Action item
Reproduce verbatim the passage of the essay on dying that starts at "It’s the dying" and ends at "wish on anyone.".

Page text
::::::

So……. maybe I won’t be able to die at home in my own bed.

Shame. It’s a really nice and comfy one.

I might have to go die in Montreal if I want my brain to go to the research lab that I have in mind which would be an adventure in itself. I have been to Montreal a couple of times. Renting an apartment for a couple of months might be in the cards.

Now, if I do have to end up going to Montreal to die that changes what I do with the rest of my body.

I’ve always been intrigued with the concept of giving my body to a “body farm”. And so far Canada only has one body farm in operation and that’s also in La belle province.

As I said, I had never really put any thought into my death. And now that I can see my death within my near future, there sure are a lot of matters to iron out.

Dying.

“If you want to die, how can you be afraid of dying?”

As I’ve said, I don’t fear death.

Once you are dead you are free of the senses, you do not feel pain, you no longer exist.

It’s the dying part that scares me. It always has.

And I don’t mean in the sense of heaven or hell or gods or the such.

What I fear is the pain or the terror that would fill my last minutes, or hours, or even days.

I actually don’t like being inside automobiles due to my father’s penchant for aggressive driving and drunk driving. I don’t relish the idea of dying in an automobile collision. There was a pile-up on the Q.E.W. in Southern Ontario back in the ’90s. A young girl got trapped inside one of the cars and slowly burned to death. That is not a death that I would wish on anyone.

Yeah, I understand that dying by my own hand would only last for so long, but I’ve never been a big fan of panic and terror.

It’s fairly obvious that I’ve never bled to death before, but the idea of slicing an artery and bleeding out doesn’t appeal to me due to the shock and panic that would set in as the volume of blood in my body decreased. The nausea that would come with the shock would be very unpleasant.

Asphyxiation would be the same thing

Asphyxiation, choking, etc…… no thank you.

You hear about the successful cases. What you never hear about are the unsuccessful cases which often lead to permanent brain damage.

Drugs? Yeah, no. There’s just something about ingesting copious amounts of drugs that doesn’t appeal to me. Maybe it’s the vomiting and the retching. Maybe it’s that you actually stand a good chance of inhaling your own vomit and dying a very prolonged and painful death.

Unless you manage to get things right your last moments on Earth will be filled with pain and misery. Sure, eventually everything will be over. But as I said I don’t want to tack on more suffering to the suffering that I’ve already endured.

::::::

Information supplied
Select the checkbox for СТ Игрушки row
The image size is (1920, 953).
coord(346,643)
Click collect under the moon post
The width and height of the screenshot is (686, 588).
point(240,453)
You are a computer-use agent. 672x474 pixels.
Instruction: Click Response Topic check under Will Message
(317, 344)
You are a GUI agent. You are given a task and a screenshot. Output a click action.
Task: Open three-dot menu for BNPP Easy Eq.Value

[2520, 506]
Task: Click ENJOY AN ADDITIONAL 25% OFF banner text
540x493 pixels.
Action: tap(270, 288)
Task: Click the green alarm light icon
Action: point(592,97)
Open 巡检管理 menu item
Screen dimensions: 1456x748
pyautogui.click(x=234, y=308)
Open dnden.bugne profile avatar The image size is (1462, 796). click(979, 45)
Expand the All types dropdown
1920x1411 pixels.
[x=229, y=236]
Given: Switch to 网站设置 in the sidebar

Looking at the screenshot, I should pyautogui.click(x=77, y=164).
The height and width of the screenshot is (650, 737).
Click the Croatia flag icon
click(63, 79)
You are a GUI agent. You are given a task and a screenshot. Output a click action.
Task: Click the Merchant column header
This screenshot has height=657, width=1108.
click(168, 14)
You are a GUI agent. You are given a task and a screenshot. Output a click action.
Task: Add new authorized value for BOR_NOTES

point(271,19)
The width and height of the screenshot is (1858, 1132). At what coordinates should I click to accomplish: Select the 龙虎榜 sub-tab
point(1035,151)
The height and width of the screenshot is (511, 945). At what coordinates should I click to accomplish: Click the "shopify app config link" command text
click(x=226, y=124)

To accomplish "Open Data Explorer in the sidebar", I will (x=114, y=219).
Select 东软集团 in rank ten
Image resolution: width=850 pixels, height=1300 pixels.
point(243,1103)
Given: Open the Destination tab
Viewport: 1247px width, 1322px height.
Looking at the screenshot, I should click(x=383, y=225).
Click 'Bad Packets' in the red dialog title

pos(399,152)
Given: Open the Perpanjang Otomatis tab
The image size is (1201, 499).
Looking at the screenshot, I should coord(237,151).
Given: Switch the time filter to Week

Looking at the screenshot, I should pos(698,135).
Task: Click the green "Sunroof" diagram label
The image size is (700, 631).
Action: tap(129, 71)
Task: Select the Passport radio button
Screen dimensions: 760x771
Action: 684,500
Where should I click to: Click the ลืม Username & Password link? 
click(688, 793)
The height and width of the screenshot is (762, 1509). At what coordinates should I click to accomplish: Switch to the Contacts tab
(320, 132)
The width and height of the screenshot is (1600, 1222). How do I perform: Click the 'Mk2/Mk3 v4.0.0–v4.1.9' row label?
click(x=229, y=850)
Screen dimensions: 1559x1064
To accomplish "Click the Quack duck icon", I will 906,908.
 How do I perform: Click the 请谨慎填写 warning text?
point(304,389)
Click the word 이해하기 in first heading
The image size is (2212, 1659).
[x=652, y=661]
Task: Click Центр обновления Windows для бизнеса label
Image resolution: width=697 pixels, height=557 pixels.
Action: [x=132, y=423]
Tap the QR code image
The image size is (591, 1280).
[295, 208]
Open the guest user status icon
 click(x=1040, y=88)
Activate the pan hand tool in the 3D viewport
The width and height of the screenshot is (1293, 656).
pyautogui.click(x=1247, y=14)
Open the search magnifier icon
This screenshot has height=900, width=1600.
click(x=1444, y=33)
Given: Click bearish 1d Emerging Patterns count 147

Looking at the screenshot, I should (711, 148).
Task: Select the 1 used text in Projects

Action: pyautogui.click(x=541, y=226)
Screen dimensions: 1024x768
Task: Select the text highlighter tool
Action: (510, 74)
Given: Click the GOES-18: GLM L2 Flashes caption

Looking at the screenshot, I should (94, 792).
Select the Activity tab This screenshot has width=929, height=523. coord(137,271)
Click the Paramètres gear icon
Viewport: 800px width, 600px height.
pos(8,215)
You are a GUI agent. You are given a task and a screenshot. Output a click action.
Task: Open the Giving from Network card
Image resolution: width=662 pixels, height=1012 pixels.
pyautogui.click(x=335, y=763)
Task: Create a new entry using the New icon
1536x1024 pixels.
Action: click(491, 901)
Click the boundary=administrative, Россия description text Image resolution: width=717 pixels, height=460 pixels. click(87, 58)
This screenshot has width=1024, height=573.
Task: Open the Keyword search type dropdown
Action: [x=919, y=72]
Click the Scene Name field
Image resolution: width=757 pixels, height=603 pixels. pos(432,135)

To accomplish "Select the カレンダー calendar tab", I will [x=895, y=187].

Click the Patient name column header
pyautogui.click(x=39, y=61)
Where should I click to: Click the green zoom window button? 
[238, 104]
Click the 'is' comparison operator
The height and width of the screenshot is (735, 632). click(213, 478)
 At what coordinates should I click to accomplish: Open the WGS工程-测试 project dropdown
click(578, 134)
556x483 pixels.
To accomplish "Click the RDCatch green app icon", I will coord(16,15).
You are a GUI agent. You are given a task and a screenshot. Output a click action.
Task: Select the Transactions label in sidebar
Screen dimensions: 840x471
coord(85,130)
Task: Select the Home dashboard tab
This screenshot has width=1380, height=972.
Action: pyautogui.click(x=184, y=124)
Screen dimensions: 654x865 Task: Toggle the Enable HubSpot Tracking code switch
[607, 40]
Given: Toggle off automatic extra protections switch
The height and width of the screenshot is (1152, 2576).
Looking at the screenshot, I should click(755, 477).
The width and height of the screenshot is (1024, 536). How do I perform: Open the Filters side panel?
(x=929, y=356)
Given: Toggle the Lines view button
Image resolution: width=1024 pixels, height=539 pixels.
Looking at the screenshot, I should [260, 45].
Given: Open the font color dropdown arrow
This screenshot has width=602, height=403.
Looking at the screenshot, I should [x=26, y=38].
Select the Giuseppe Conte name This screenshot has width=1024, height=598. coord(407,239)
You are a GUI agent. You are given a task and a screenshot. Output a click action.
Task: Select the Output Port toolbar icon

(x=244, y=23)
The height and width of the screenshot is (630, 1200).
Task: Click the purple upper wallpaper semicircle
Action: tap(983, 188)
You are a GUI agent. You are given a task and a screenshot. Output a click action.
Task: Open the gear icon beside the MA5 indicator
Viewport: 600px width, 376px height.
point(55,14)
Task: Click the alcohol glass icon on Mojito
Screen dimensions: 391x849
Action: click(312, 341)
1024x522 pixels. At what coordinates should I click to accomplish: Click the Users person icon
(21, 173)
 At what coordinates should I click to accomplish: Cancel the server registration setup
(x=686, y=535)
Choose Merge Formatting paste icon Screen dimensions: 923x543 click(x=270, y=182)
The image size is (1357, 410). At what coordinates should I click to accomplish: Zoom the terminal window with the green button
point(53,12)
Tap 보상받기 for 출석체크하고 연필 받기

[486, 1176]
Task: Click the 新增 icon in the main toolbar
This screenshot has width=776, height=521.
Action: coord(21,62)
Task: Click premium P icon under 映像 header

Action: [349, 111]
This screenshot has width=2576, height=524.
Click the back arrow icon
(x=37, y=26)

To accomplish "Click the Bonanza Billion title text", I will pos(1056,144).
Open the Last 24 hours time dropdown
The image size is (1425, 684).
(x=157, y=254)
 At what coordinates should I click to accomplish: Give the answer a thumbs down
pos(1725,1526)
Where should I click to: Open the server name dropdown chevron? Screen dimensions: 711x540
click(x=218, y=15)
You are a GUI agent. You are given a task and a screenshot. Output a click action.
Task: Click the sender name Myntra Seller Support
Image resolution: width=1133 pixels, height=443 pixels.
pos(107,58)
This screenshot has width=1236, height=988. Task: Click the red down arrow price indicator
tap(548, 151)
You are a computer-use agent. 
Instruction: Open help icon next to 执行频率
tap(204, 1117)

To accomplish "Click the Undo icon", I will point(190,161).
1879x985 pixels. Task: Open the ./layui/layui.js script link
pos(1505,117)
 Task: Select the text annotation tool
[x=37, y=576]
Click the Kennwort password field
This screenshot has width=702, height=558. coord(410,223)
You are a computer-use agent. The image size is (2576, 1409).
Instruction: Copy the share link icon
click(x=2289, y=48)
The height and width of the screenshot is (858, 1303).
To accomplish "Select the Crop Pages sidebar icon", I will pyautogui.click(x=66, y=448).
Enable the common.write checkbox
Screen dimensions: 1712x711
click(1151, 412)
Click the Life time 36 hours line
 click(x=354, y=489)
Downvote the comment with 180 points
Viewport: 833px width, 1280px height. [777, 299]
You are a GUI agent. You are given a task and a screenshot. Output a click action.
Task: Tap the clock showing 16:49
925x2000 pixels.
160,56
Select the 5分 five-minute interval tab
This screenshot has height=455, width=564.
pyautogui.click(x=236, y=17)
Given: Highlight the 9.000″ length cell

::::::

Written answer
It’s the dying part that scares me. It always has.

And I don’t mean in the sense of heaven or hell or gods or the such.

What I fear is the pain or the terror that would fill my last minutes, or hours, or even days.

I actually don’t like being inside automobiles due to my father’s penchant for aggressive driving and drunk driving. I don’t relish the idea of dying in an automobile collision. There was a pile-up on the Q.E.W. in Southern Ontario back in the ’90s. A young girl got trapped inside one of the cars and slowly burned to death. That is not a death that I would wish on anyone.